Extrait choisi:
++++++++++++++++++++

Obligations: la baisse du marché obligataire n’épargnera personne

La crise énergétique aura de sérieuses conséquences sur le marché des obligations, parce qu’elle entretient les pressions inflationnistes, et fait perdre leur intérêt aux instruments à revenu fixe qui offrent des spreads limités par rapport à leur indice de référence. La forte inflation entraîne des politiques monétaires plus agressives partout dans le monde, y compris de la part des banques centrales, comme la Banque centrale européenne, certainement la plus accommodante de toutes. Il est donc inévitable que les investisseurs veuillent éviter le risque de taux plus élevés cette année, ce qui va augmenter la volatilité des marchés. Pourtant, à la lumière de la forte croissance économique, les crédits à notation inférieure pourraient s’avérer moins vulnérables que les obligations de premier ordre», affirme Althea Spinozzi, Spécialiste senior Fixed Income chez Saxo Bank.

Zone euro: la hausse des taux va continuer de soutenir les spreads de crédit

«La BCE se retrouve piégée entre deux feux: celui de la hausse de l’inflation et celui du ralentissement de la croissance. Tant que les politiques ne considéreront pas l’inflation comme une vraie menace, la banque centrale conservera une politique monétaire fortement expansionniste. Mais si l’inflation est prise au sérieux, elle sera alors obligée de s’engager dans des politiques monétaires plus restrictives. La BCE a annoncé l’été dernier qu’une cible d’inflation de 2% lui permettrait de mieux atteindre son objectif de stabilité des prix.»

++++++++++++++++++++

Données fournies:
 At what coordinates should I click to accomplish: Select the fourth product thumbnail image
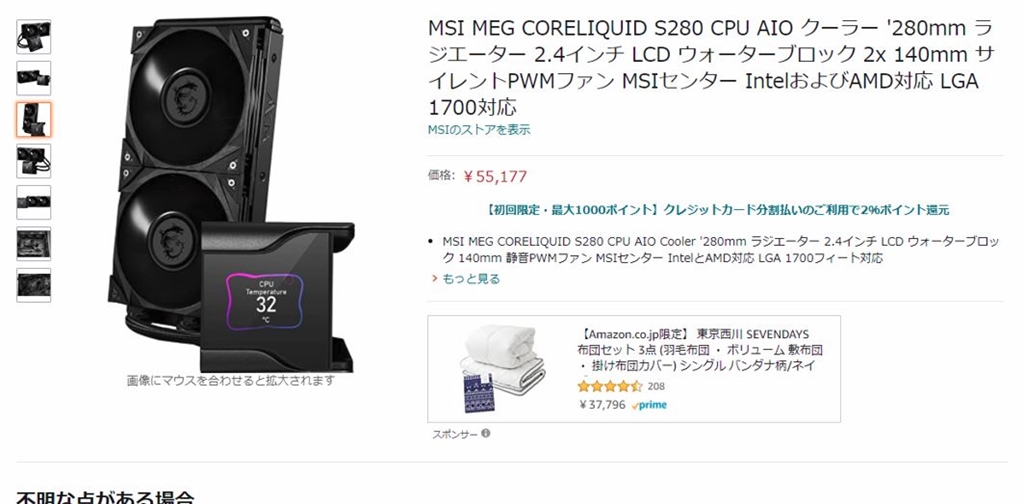click(x=33, y=161)
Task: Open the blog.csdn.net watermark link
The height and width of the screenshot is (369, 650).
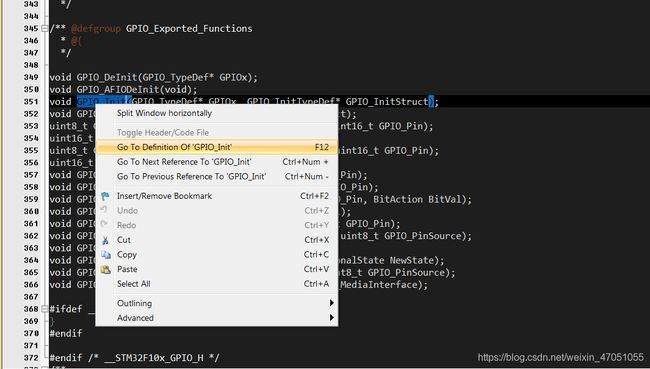Action: coord(560,357)
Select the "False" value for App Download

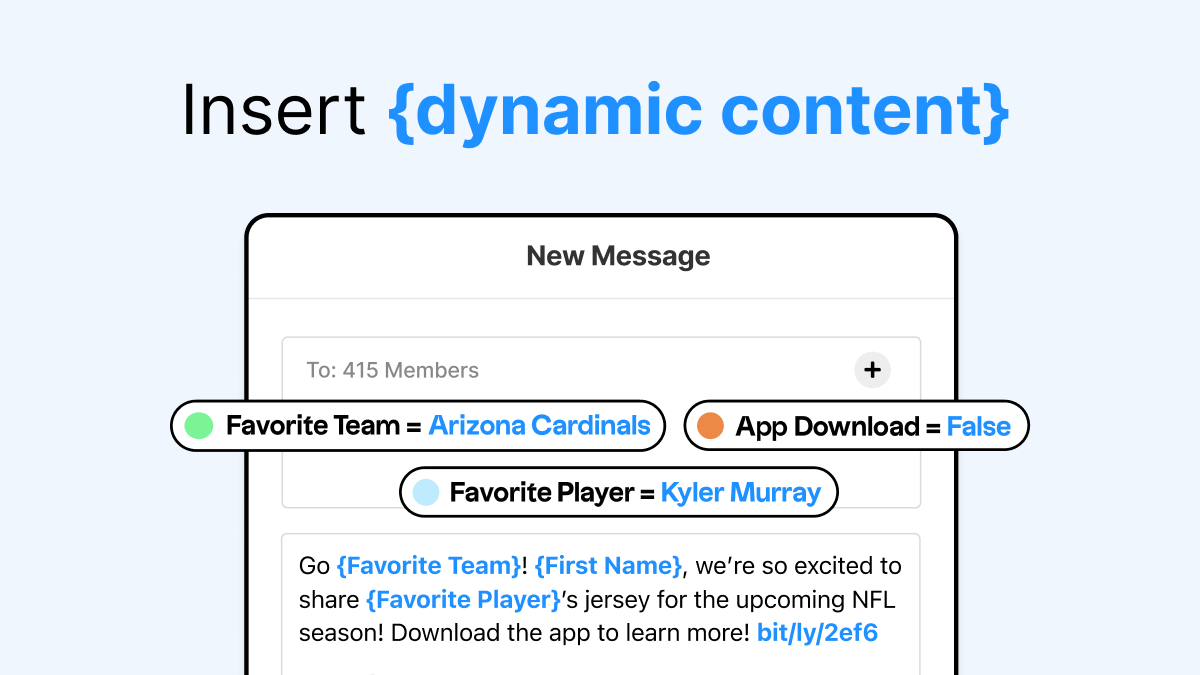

++++++++++++++++++++

Consigne 1:
Répondez brièvement à partir de l'extrait sur le marché obligataire.
(a) Quelle banque centrale l'extrait présente-t-il comme certainement la plus accommodante de toutes ?
(b) Quel poste Althea Spinozzi occupe-t-elle chez Saxo Bank ?
(c) Quelle cible d'inflation la BCE a-t-elle annoncée l'été dernier ?
Consigne 2: D'après l'extrait sur le marché obligataire, pourquoi la crise énergétique aura-t-elle de sérieuses conséquences sur le marché des obligations ? Répondez en une à trois phrases.
Consigne 3: Réécrivez le passage de l'extrait sur le marché obligataire allant de "La crise énergétique" jusqu'à "chez Saxo Bank." inclus, en remplaçant "agressives" par "restrictives".
Les entrées fournies ne jouent aucun rôle dans ce travail.

Réponse 1:
(a) La Banque centrale européenne.
(b) Spécialiste senior Fixed Income.
(c) Une cible d'inflation de 2 %.

Réponse 2: La crise énergétique entretient les pressions inflationnistes. Elle fait aussi perdre leur intérêt aux instruments à revenu fixe qui offrent des spreads limités par rapport à leur indice de référence.

Réponse 3:
La crise énergétique aura de sérieuses conséquences sur le marché des obligations, parce qu’elle entretient les pressions inflationnistes, et fait perdre leur intérêt aux instruments à revenu fixe qui offrent des spreads limités par rapport à leur indice de référence. La forte inflation entraîne des politiques monétaires plus restrictives partout dans le monde, y compris de la part des banques centrales, comme la Banque centrale européenne, certainement la plus accommodante de toutes. Il est donc inévitable que les investisseurs veuillent éviter le risque de taux plus élevés cette année, ce qui va augmenter la volatilité des marchés. Pourtant, à la lumière de la forte croissance économique, les crédits à notation inférieure pourraient s’avérer moins vulnérables que les obligations de premier ordre», affirme Althea Spinozzi, Spécialiste senior Fixed Income chez Saxo Bank.